Eskici ve gerici paleolitikçiler teorilerini izah edebilmeleri için öncelikle evrimin icra edildiği mekanları ve evrensel hareket şekillerini ortaya koymaları gerekir. Mekandan ne anladıklarını, mekanikten ne anladıklarını, dengelerden ne anladıklarını yazmaları gerekir. Tüm fizik, biyoloji ve kimya kanunlarının bu sözde teorilerle örtüştüğünü ispat etmeleri gerekir. İddia ettikleri her ne varsa bunun bir matematik modelini ortaya koymaları gerekir. Bu nedenle yalanları ilim adına kitaplara yazmak doğru oldukları manasına gelmez. Zira olmayan şeyi olmuş gibi göstermenin, bir delinin bir kuyuya taş atması gibi değil midir? Berrak bir suyun bulandırılması gibi değil midir? Sağlıklı yapılara zehir zerk etmek gibi değil midir? Nedir insanlığın çektiği bu insanlık düşmanlarından… Maymunu insanlığın atası kabul edip Hz Ademe ve insana düşmanlık yapmanın ne manası vardır?

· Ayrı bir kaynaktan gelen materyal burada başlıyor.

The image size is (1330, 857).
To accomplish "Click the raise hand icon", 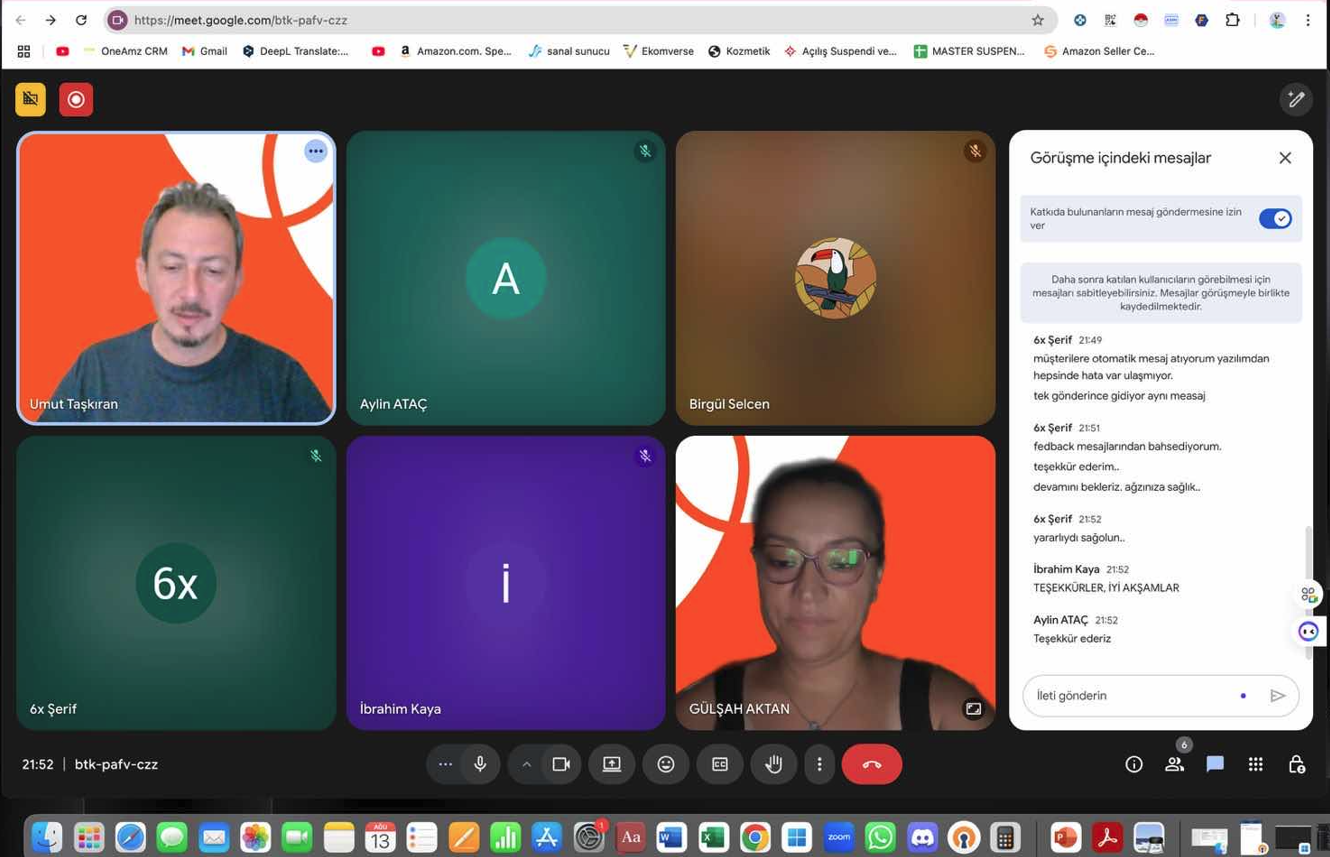I will click(x=773, y=764).
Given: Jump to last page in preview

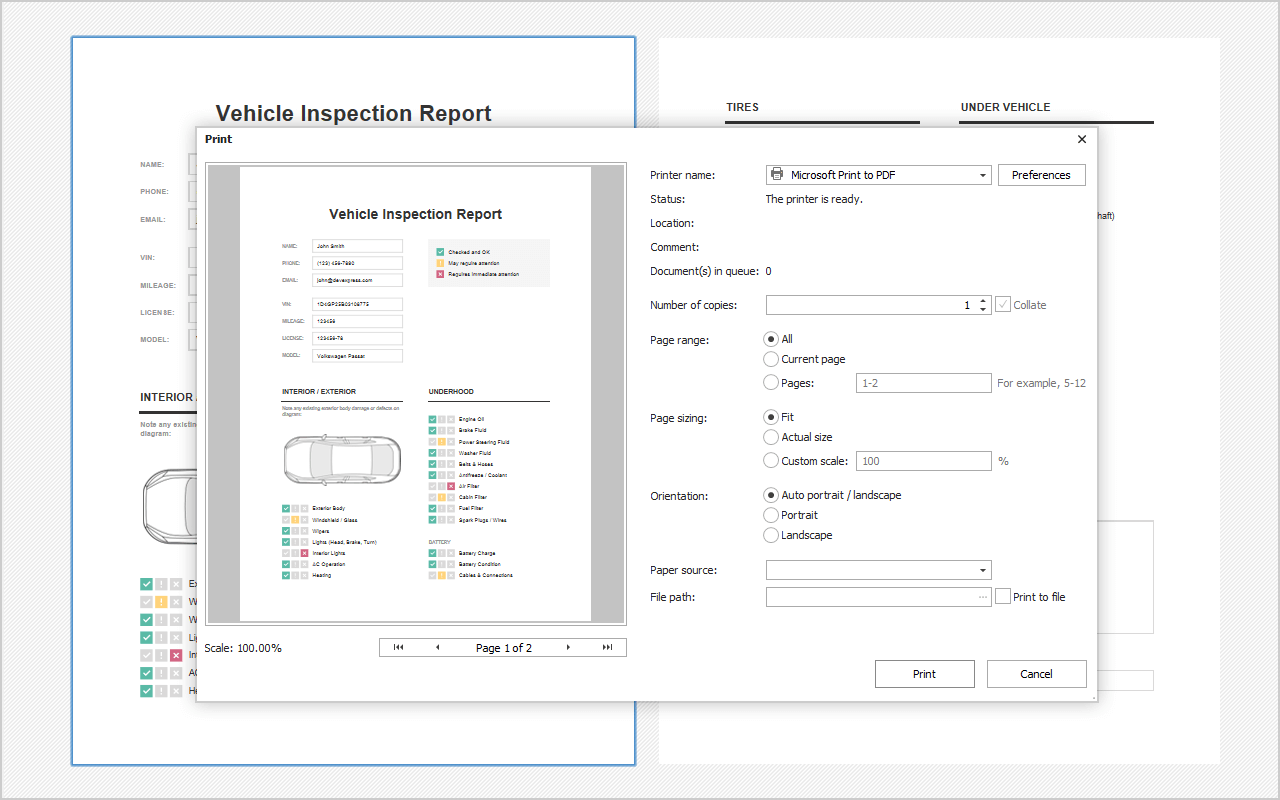Looking at the screenshot, I should 607,648.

Madem taş devri var diye iddida bulunanlar vardır, o zaman bu devirlere ait tüm gerçeklikler de ortaya konulmalıdır. Fakat paleolitikçi taş devrinin müdavimleri, insanın ve tabiatın biçimlerinin ve formlarının nasıl oluştuğunu izah edemezler. Geometrilerini anlayamazlar. İnsandaki beş duyunun ve buradaki mekanizmalarının nasıl meydana geldiğini anlatamazlar. Varlıkların görev ve fonksiyonlarını tarif edemezler. Varlıkların gayesini izah edemezler. Renkleri ve görüntüleri ifade edemezler. Hisleri ve kalbin fonksiyonlarını anlatamazlar. Beyin mekanizmasını ve aklın marifetlerini kendi teorileri ile asla tarif edemezler. İrade ile ilgili bir gerçeklikten haberleri bile yoktur. İnsanın metabolizmasını ve kanındaki akışkanlar mekaniğini bilmeleri mümkün değildir. Bu akışkanlar mekaniğindeki denklemleri anlayamaz ve sonuçları irdeleyemezler. Başka canlılarla da kıyaslayamazlar.

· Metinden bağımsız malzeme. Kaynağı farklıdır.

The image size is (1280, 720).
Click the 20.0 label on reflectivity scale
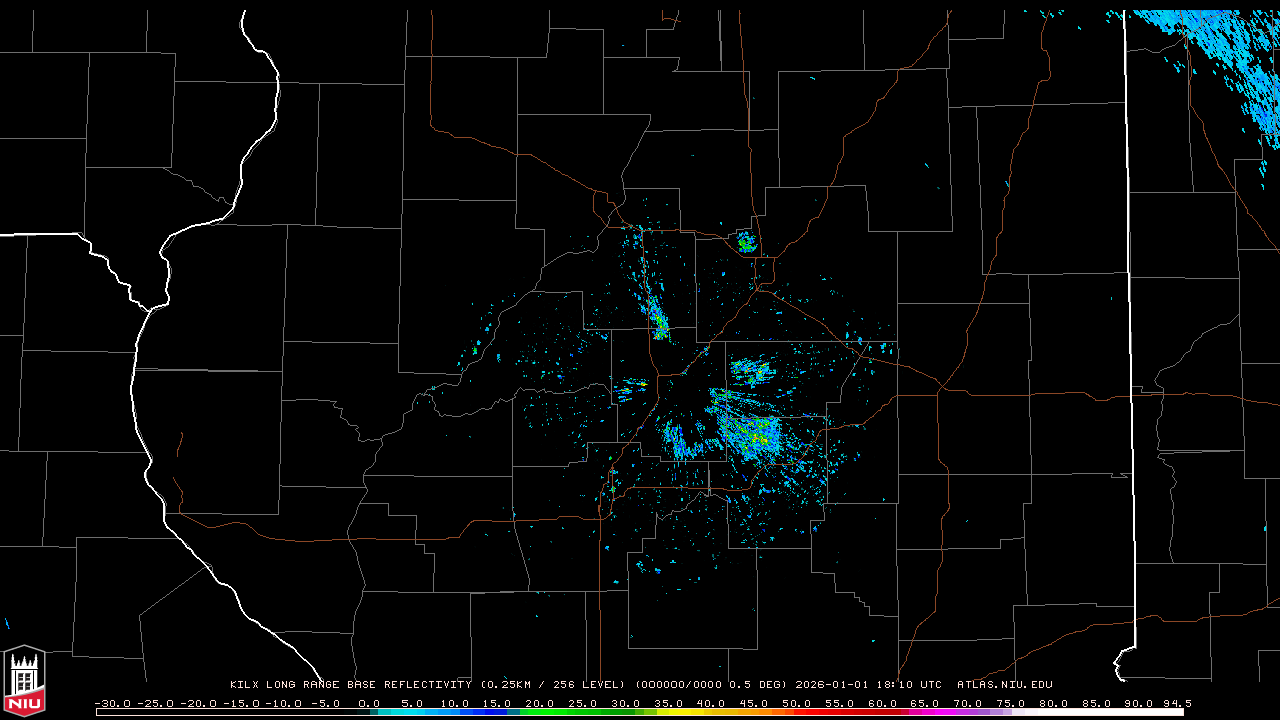click(x=540, y=703)
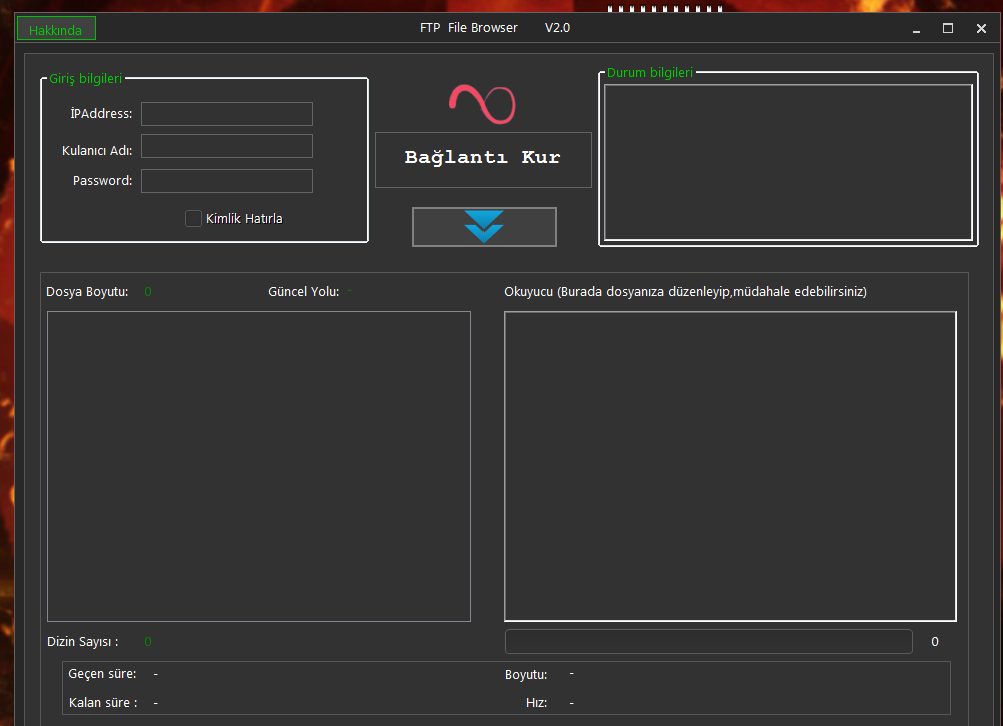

Hak’ka ve mutlak hakikate meydan okuyanların doluştuğu ve yığıntı meydana getirdiği yere tarihin paleolitik çöplüğü diyebiliriz. Hz. Adem’den günümüze kadar geçen süre içerisinde insanlığa fayda yerine zarar getirenlerin ve Hak nizam yerine Batıl nizam tesis etmeye çalışanların toplaştığı sanal çöplüğe tarihin paleolitik çöplük denir. Bu çöplük pis koku yayan karanlık büyük bir çöplüktür. Bu çöplükte sahtekarlar, sahte başarı kazananlar, sahte kahramanlar, göz boyayanlar, olduğu gibi görünmeyenler, yalancılar, istismarcılar, menfaat öncüleri, vahşi kibirliler, enenin kene gibi yapıştığı kimlikler, anlı şanlı hükümranlar, teşhirciler, din baronları, güç simsarları ve daha niceleri vardır.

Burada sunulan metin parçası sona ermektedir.